Unstrittig hängt vom Standpunkt des Betrachters ab, wo und wann in der Geschichte der Beginn der deutschen Emanzipation anzusiedeln ist. Mit den Augen bürgerlicher Gelehrsamkeit wird man wohl die Zeit vor dem Ausbruch der Französischen Revolution als Fixpunkt setzen, wo sich im kleinstaatlichen Deutschland die erste emanzipatorische Bewegung abzeichnete, die später den Frauen eine verfassungsmäßige Gleichstellung in Familie und Gesellschaft garantierte. Seinerzeit, 1787, waren es die "Göttinger Universitäts-Mamsellen" Therese Forster, Caroline Boehmer-Schlegel-Schelling - offenbar eine heiratswütige Dame - Philippine Gatterer, Meta Forkel und Dorethea Schlözer gewesen, die sich von keinem überkommenen Brauch in ihrem Selbstentfaltungsdrang abhalten lassen wollten und jede auf ihre Weise Karriere machte, wie man es heute gerne zu sagen pflegt. Zumindest Dorethea Schlözer verfolgte diesen Weg mit einiger Brillanz, weil sie, gerade mal 17jährig, als erste weibliche Kandidatin das philosophische Doktorexamen absolvierte. Auf die damalige Gelehrtenignoranz und Widerständelei einerseits und die Verstrickungen dieser fünf Frauen in die Allerweltsdünkeleien ihrer männlichen Gegenfüßler andererseits soll an dieser Stelle nicht weiter eingegangen werden. Auch Irrtümer, und seien sie zu Beginn noch so engagiert und ernstgemeint gewesen, schrieben schließlich Geschichte. Erwähnt werden soll allerdings, daß die männerbeherrschte Burg des Königlichen Spiels nicht mit der Erstürmung der Bastille in Frankreich fiel. Bis eine Frau den schuldigen Respekt in den Turnierhallen einfordern konnte, sollten noch mehr als hundert Jahre vergehen. Erst mit Vera Menchik wurde der Damm gebrochen, der weitere fünfzig Jahre später und nach und nach bis heute den Frauen einen anerkennungsvollen Platz neben der schachspielenden Männerfraktion einräumte. Im heutigen Rätsel der Sphinx gelang der Moskauer Meisterin Bykowa gegen ihre ukrainische Kontrahentin Kogan eine auch in der Männerwelt sehenswerte Schlußkombination. Also, Wanderer, mit welchem taktischen Gefährt wurde die schwarze Stellung überrollt?

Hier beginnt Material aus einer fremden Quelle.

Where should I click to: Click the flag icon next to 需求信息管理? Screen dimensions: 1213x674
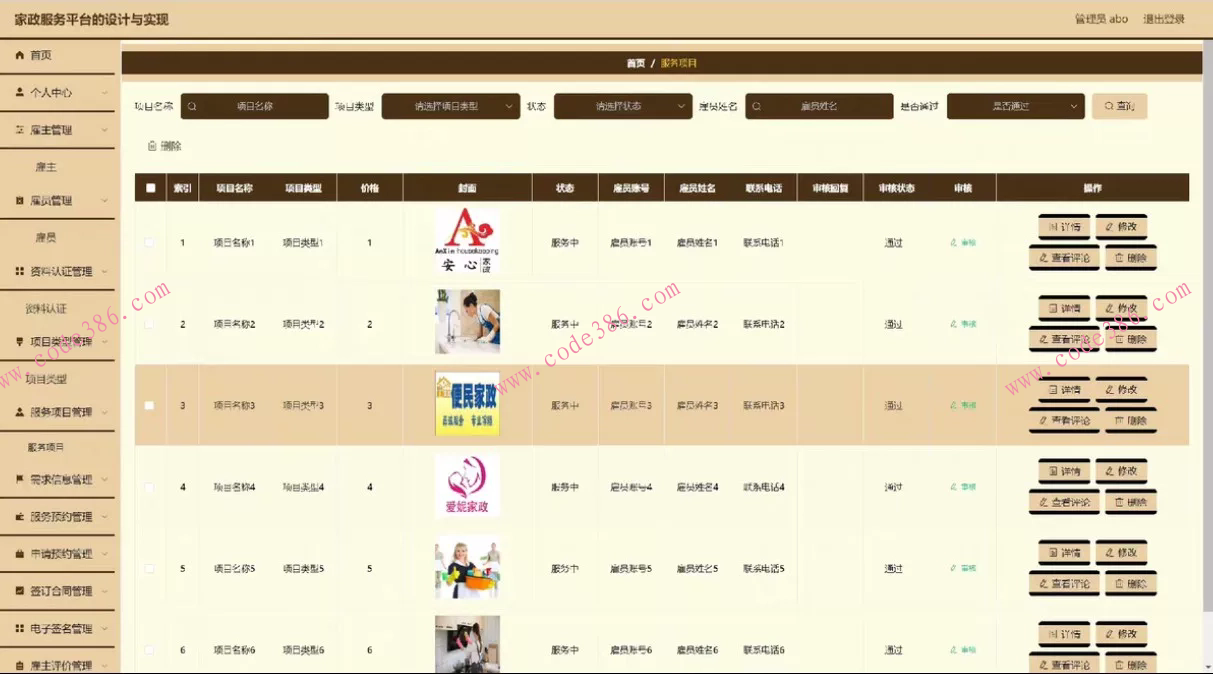tap(20, 480)
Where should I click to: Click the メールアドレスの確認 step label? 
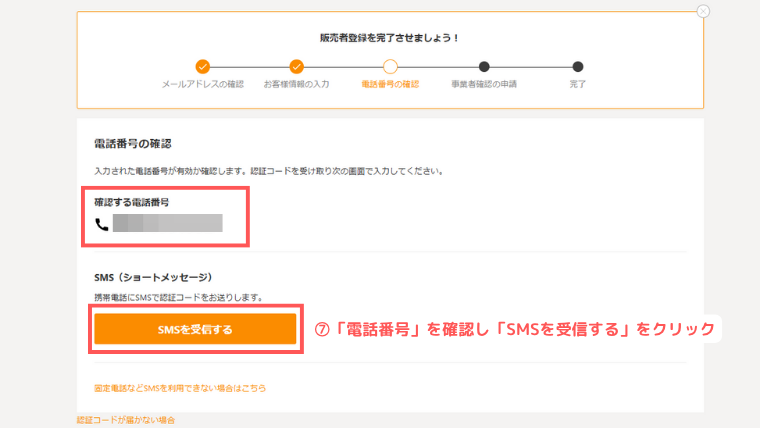click(203, 84)
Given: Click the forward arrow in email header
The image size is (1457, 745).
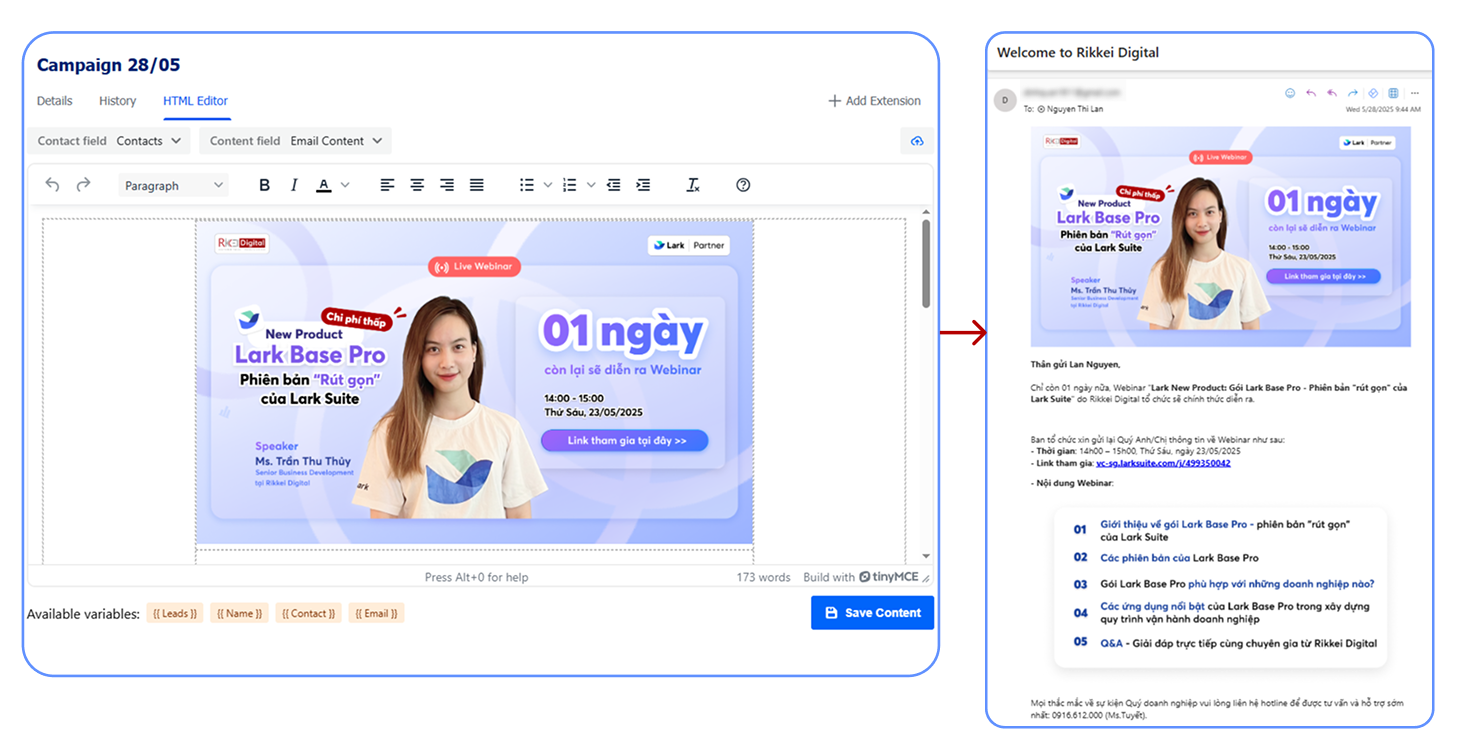Looking at the screenshot, I should pos(1352,93).
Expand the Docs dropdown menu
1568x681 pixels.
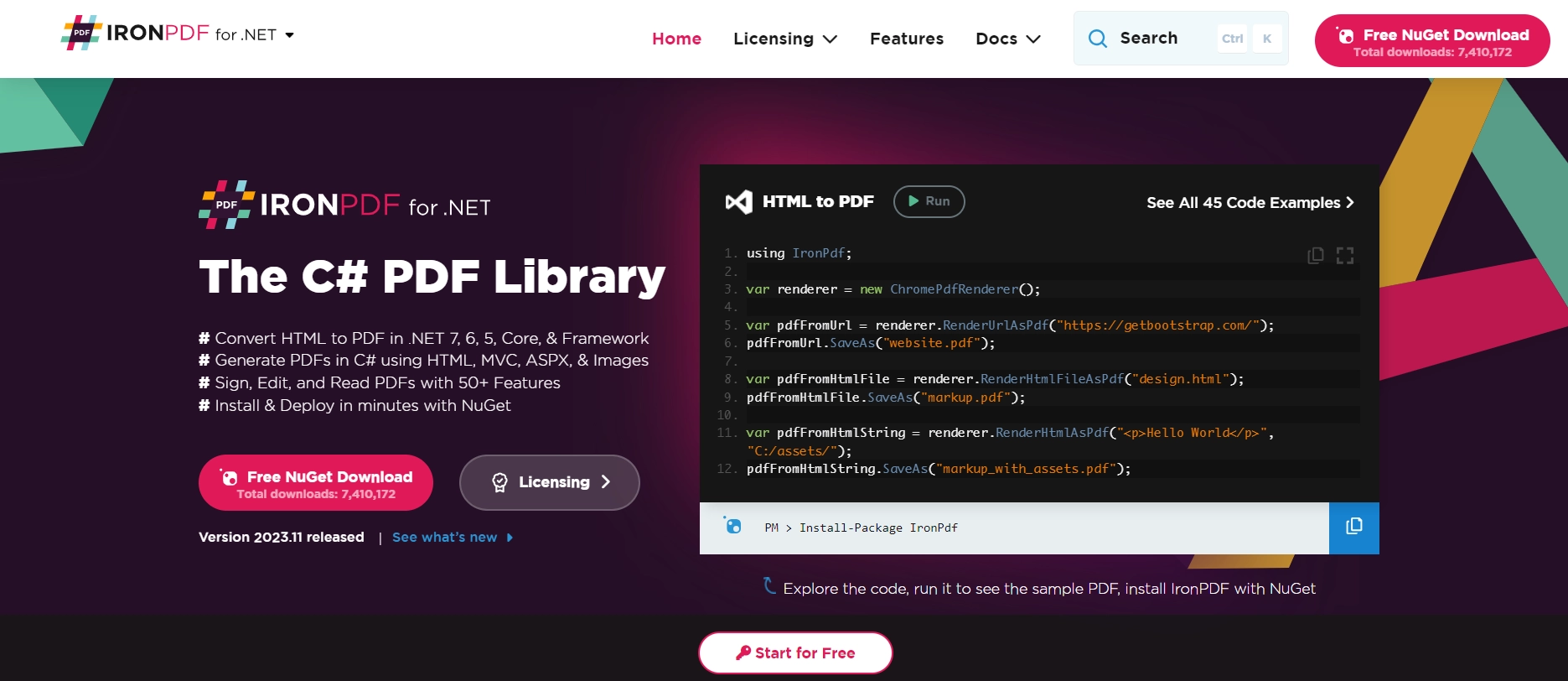point(1007,39)
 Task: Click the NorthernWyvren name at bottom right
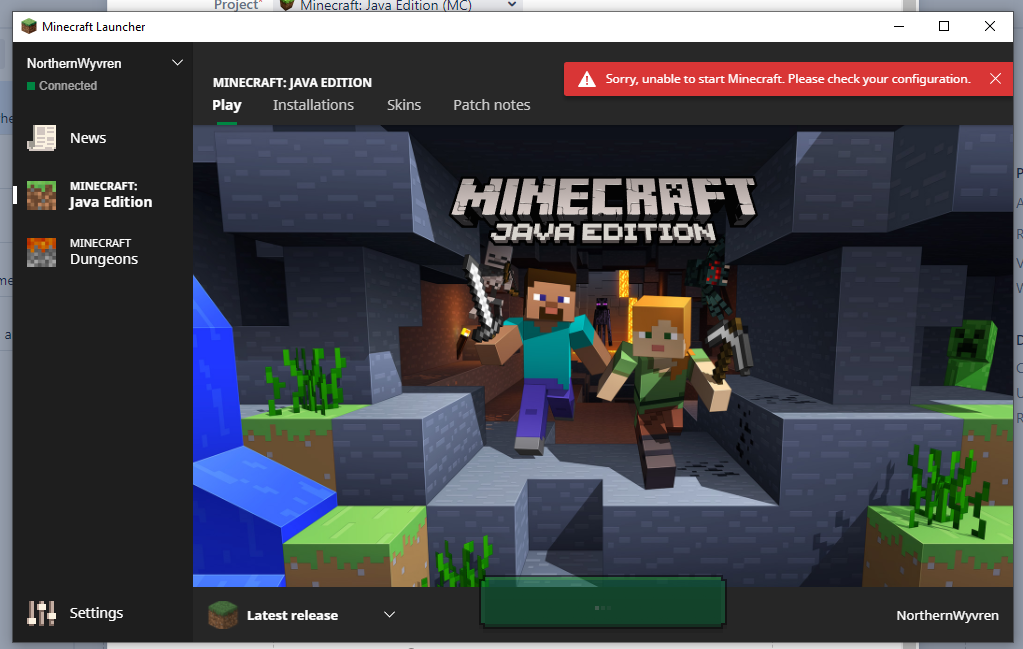946,615
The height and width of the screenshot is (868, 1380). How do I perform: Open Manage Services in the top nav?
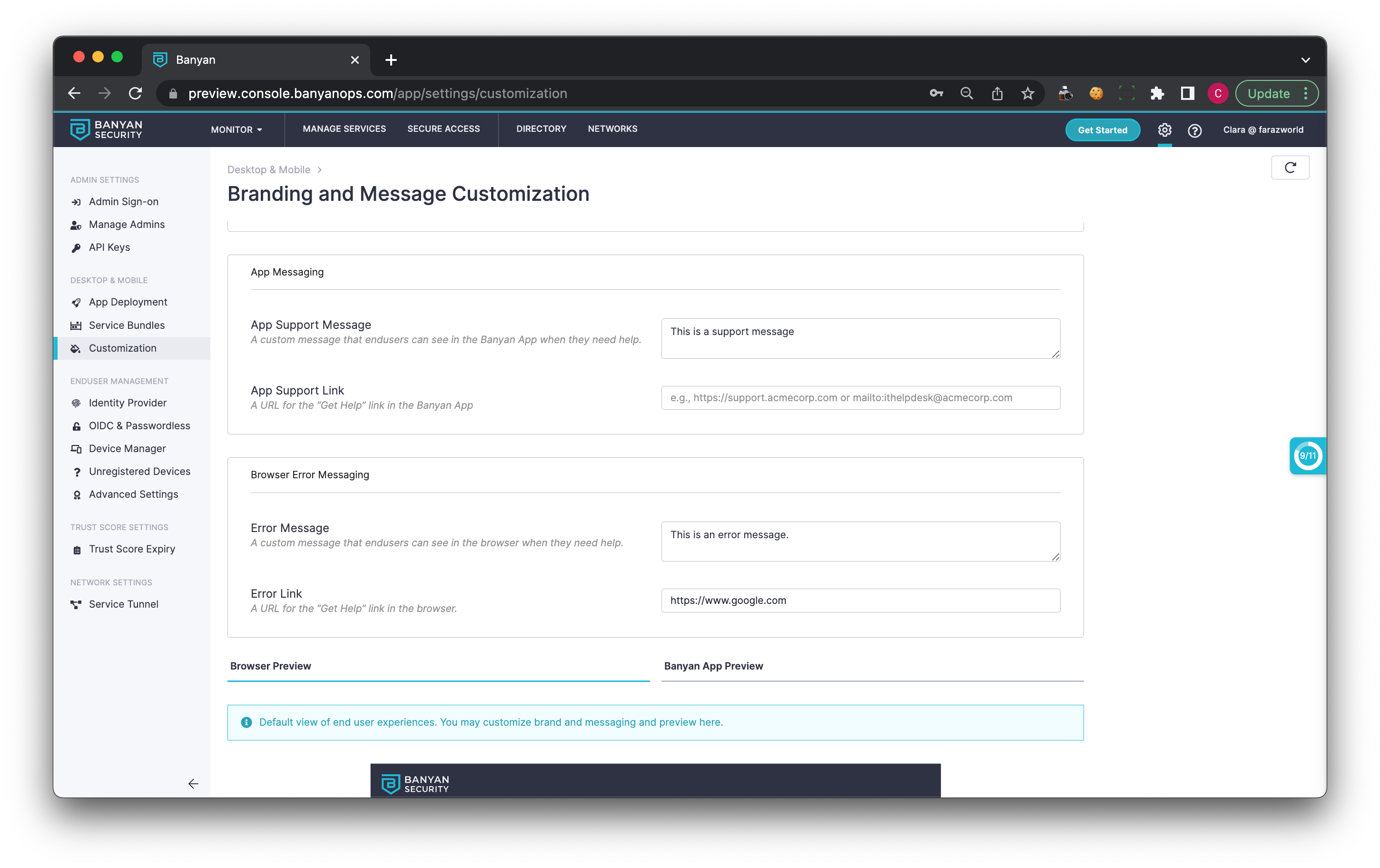pyautogui.click(x=344, y=129)
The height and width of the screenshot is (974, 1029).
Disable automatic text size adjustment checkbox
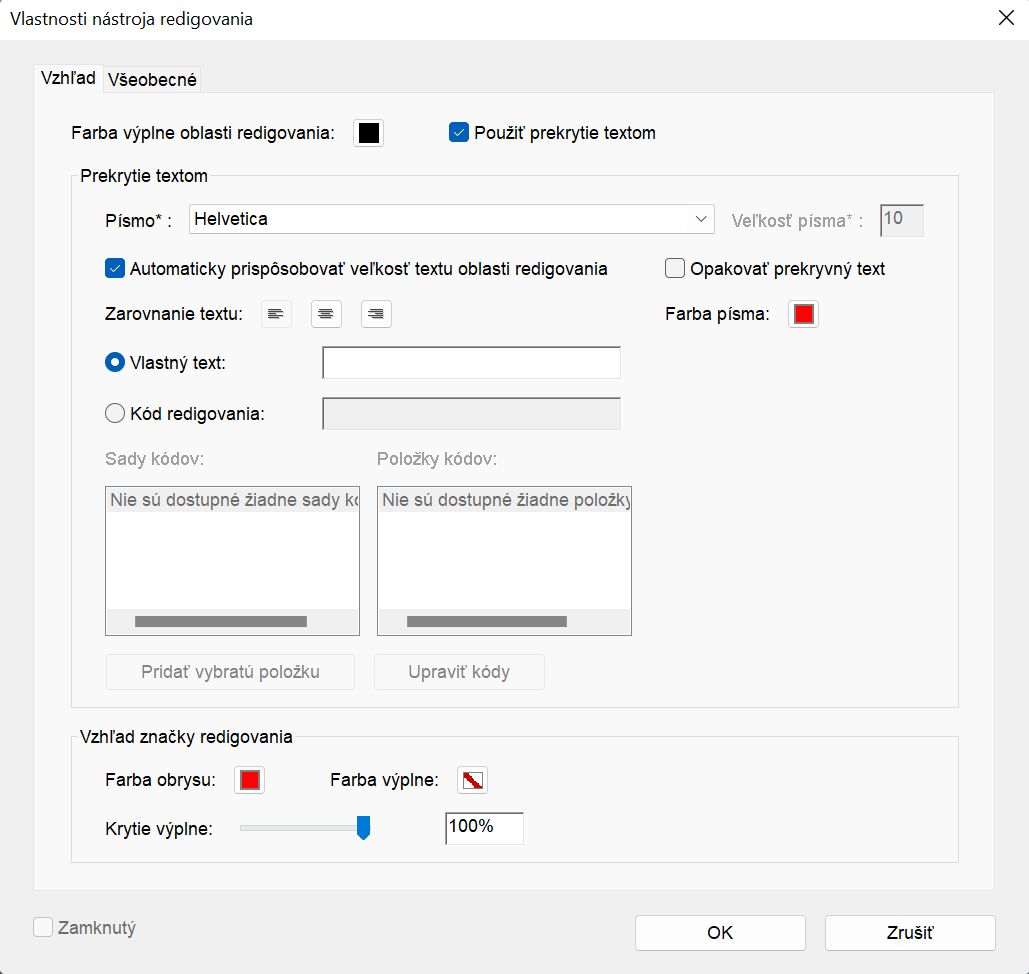click(x=115, y=268)
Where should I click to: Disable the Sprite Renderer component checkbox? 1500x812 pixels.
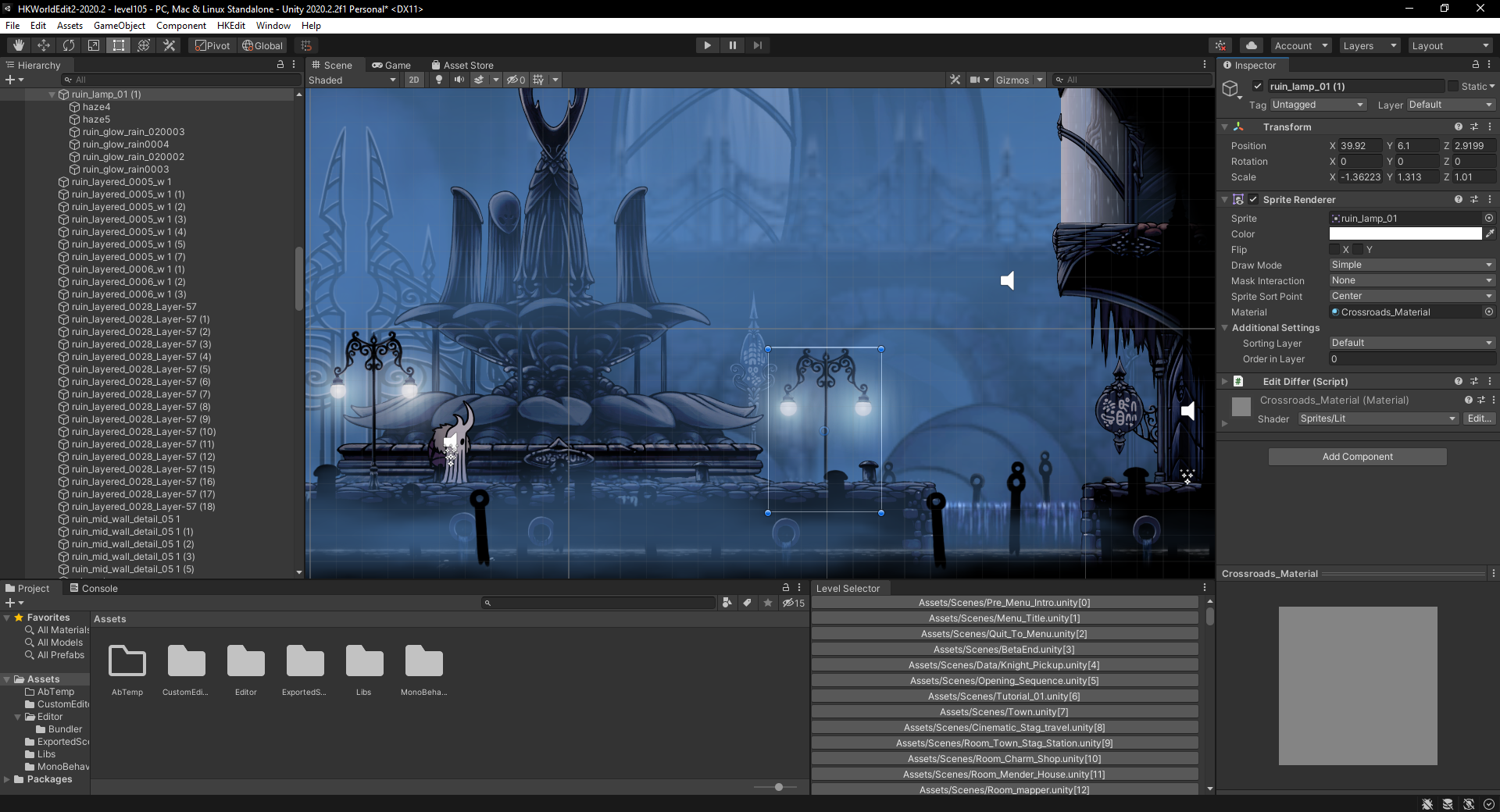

SCHACH-SPHINX/05868: Universitäts-Mamsellen (SB)

Bykowa - Kogan
UdSSR 1954

Auflösung des letzten Sphinx-Rätsels:
Der weiße Gewinnweg war vorgezeichnet durch die Wanderung des Königs nach b8. Nach 1.Kf2-e3 Ta1-a5 2.Ke3-d4 Kg5-f4 3.Th7-g7 Kf4-g5 4.Kd4-c4 Ta5-a2 5.Kb4-b5 g6-g5 6.Kb5-b6 g5-g4 7.h3xg4 f5xg4 8.Kb6-b7 Ta2-b2+ 9.Kb7-c8 Tb2-c2+ 10.Kc8-b8 gab sich Schwarz geschlagen. Gegen einen solch wanderwütigen König halfen weder Gesundbeterei noch Racheschachs.